WRITTEN PROBLEM » Reproduce the listing from the line with "Where should I click to: Select the FORECAST" up to and including the line with "pyautogui.click(x=113, y=36)", changing "participants" to "attendees" and leaving everything else unchanged.

--- begin ---

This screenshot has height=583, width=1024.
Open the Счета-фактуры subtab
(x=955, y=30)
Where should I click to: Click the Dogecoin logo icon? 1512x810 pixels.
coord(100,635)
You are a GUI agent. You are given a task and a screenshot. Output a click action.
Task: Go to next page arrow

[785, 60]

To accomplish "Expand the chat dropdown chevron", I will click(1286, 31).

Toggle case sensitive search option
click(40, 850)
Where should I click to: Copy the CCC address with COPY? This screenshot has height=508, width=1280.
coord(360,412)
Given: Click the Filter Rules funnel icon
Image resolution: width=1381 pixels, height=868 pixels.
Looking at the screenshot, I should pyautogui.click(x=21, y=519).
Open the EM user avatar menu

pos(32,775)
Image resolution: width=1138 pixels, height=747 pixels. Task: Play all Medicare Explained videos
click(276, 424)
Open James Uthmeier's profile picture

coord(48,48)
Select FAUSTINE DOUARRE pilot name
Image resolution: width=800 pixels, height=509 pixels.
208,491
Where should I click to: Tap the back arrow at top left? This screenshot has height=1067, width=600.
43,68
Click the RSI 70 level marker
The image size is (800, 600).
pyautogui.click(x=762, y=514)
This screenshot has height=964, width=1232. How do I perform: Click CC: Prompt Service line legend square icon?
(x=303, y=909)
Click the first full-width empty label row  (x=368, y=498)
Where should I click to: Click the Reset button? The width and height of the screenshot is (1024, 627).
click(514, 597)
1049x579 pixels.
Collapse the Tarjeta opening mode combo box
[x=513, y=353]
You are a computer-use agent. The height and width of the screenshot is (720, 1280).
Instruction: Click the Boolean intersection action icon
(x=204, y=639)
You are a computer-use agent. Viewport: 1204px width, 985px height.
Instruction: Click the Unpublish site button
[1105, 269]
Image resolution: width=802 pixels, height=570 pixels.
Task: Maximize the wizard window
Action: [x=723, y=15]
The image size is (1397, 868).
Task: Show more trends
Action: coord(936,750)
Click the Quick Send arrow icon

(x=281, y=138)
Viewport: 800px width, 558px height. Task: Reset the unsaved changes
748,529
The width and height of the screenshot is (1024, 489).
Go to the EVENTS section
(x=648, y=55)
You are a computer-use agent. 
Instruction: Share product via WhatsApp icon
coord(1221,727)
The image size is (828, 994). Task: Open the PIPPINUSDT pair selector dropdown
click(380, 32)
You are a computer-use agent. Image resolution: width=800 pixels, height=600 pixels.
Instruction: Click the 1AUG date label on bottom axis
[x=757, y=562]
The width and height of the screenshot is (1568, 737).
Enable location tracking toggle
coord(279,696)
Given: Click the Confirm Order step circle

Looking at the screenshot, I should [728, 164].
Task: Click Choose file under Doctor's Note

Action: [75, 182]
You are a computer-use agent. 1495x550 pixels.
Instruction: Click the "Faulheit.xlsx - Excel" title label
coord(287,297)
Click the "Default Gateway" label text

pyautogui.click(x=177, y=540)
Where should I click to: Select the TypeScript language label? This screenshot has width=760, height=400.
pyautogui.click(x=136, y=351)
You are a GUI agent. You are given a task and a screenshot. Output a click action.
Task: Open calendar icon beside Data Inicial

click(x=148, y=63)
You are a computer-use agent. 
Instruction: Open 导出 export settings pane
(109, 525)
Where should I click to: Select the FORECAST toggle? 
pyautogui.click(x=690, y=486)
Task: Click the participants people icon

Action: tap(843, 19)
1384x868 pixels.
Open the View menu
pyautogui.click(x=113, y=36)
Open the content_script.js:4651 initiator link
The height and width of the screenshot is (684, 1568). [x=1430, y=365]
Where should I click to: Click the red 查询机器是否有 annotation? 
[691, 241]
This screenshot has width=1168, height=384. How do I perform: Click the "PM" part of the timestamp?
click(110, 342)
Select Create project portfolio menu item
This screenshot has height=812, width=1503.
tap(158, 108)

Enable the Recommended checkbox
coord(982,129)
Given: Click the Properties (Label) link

--- end ---

EXERCISE RESPONSE »
Where should I click to: Select the FORECAST toggle? 
pyautogui.click(x=690, y=486)
Task: Click the attendees people icon

Action: tap(843, 19)
1384x868 pixels.
Open the View menu
pyautogui.click(x=113, y=36)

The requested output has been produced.